Records to use:

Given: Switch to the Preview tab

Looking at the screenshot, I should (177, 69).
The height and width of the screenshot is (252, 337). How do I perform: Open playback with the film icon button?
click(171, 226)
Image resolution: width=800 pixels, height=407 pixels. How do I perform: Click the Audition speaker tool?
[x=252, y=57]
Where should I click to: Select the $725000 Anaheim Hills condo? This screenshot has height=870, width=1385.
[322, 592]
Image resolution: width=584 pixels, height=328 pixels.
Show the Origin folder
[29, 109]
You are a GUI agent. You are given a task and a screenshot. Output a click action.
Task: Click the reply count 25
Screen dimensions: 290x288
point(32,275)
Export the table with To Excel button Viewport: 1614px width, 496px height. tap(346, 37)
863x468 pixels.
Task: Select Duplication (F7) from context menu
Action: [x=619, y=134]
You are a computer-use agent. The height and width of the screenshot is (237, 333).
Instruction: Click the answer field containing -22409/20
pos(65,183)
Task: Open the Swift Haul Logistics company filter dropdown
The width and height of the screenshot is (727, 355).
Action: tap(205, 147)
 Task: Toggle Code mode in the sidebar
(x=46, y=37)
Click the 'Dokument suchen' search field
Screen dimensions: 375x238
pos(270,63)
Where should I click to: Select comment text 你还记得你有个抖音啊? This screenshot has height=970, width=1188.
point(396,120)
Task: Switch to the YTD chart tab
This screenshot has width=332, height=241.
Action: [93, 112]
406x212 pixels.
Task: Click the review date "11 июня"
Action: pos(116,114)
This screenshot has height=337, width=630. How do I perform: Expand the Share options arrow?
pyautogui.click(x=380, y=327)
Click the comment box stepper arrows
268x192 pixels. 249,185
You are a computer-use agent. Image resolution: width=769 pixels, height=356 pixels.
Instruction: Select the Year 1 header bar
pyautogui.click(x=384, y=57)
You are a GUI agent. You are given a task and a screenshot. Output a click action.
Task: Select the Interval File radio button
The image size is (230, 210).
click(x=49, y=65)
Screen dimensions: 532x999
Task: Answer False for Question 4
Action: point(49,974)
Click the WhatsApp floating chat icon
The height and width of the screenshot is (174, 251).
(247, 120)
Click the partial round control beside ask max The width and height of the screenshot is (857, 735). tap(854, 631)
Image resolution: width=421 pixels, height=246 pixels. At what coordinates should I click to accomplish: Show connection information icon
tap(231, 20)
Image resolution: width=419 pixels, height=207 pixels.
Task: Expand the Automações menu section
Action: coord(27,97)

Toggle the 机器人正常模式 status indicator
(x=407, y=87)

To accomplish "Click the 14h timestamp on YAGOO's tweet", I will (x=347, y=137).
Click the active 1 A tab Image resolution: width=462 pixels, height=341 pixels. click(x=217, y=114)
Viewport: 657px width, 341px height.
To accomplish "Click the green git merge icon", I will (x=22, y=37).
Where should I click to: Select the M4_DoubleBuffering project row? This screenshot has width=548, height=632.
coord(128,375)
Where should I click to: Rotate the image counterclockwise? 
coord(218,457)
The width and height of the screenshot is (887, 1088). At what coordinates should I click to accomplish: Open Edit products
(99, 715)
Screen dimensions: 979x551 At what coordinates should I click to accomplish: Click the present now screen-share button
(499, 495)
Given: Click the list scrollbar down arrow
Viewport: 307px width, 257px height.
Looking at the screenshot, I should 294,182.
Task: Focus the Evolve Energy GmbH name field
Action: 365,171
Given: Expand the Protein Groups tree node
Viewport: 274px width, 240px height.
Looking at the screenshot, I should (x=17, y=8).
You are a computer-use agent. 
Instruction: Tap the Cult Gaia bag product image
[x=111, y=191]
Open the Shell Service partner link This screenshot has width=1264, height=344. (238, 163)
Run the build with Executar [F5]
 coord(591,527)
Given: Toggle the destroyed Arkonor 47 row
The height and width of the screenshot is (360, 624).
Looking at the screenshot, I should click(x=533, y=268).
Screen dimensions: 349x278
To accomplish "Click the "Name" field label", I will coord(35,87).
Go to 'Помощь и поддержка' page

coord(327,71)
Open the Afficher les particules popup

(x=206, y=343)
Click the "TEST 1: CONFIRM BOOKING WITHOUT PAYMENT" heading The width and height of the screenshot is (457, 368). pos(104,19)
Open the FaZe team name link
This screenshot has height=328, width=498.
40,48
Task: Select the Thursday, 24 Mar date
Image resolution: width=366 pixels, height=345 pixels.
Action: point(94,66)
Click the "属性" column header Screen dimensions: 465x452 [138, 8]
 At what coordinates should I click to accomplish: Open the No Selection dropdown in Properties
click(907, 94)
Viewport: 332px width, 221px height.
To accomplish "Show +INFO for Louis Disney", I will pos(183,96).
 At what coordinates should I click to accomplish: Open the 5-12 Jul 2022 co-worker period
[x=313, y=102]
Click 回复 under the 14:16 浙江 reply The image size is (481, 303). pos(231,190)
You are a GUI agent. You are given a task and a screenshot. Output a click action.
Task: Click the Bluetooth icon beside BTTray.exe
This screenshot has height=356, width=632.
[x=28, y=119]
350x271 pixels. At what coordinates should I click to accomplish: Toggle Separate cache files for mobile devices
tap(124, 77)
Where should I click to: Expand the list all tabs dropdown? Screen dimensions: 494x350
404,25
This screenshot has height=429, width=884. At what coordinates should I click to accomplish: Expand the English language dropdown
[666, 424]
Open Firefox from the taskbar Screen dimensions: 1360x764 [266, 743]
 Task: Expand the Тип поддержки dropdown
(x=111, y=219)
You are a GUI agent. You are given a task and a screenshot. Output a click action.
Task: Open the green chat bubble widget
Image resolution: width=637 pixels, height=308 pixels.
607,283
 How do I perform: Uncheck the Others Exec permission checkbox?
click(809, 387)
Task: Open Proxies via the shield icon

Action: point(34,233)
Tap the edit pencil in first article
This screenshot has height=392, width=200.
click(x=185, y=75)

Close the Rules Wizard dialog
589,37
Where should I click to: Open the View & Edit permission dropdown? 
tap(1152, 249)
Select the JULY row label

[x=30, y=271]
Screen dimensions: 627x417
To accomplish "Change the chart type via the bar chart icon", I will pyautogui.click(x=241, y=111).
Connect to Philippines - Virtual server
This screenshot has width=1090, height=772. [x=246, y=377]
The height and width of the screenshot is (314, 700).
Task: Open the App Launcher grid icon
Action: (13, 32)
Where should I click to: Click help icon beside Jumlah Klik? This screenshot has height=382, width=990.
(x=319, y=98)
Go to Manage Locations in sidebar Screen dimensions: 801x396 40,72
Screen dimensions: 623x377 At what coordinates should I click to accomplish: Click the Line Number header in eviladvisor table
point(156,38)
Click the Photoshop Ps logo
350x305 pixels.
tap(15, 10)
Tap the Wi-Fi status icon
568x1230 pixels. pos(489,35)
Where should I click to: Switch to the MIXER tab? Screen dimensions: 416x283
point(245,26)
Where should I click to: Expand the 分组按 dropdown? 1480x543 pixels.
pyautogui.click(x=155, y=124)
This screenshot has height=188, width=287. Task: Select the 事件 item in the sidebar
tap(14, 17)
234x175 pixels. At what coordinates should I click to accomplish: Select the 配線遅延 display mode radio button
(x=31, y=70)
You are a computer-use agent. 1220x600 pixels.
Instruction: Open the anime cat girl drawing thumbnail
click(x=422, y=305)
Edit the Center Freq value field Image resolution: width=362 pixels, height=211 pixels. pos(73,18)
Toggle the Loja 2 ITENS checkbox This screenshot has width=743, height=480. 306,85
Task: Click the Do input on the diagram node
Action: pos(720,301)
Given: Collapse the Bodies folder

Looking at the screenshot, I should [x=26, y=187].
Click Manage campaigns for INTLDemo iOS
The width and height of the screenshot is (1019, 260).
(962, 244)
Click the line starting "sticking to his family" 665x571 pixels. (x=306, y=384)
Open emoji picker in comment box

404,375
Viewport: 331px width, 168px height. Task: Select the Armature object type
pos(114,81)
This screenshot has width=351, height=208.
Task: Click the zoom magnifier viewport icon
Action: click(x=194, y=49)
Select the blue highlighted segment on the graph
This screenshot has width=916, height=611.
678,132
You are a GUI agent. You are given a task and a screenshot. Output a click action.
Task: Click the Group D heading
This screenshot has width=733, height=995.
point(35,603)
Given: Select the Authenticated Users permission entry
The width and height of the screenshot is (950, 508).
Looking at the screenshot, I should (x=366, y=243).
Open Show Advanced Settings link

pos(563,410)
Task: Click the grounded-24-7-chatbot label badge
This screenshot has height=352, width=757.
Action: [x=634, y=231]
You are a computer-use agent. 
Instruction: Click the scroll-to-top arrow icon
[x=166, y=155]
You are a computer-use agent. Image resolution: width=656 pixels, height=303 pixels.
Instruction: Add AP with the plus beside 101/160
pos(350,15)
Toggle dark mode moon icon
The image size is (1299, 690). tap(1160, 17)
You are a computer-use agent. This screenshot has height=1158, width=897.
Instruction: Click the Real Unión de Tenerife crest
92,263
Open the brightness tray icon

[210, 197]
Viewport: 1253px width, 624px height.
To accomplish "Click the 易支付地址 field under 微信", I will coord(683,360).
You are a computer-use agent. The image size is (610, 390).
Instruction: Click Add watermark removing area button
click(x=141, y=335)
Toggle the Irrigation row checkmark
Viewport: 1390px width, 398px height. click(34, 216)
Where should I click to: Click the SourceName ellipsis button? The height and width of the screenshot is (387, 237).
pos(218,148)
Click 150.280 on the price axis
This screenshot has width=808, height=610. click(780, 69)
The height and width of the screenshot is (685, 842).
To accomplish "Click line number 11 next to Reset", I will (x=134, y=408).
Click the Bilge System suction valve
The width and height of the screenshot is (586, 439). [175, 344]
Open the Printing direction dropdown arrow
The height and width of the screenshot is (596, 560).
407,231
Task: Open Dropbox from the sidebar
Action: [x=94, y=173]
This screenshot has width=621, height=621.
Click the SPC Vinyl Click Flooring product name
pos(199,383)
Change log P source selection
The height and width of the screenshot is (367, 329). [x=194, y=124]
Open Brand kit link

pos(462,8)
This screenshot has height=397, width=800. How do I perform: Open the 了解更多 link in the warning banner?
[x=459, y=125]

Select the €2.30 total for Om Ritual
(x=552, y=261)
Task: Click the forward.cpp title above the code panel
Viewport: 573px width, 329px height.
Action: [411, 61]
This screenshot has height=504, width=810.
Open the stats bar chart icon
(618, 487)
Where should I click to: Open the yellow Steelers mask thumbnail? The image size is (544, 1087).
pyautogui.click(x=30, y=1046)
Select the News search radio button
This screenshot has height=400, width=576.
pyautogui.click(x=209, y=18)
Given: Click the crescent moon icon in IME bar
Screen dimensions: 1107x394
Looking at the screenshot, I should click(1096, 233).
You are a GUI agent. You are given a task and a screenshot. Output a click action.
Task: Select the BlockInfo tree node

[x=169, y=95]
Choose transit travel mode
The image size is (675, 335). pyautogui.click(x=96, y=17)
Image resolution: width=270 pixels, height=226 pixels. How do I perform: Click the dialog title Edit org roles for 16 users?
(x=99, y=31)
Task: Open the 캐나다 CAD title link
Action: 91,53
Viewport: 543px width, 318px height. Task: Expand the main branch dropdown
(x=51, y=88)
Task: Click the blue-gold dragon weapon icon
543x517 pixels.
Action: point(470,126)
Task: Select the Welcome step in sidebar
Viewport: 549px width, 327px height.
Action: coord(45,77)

What you should do: For every line of the data above that contains "reply", copy that line.

Answer below:
Task: Click the reply count 25
Click 回复 under the 14:16 浙江 reply The image size is (481, 303). pos(231,190)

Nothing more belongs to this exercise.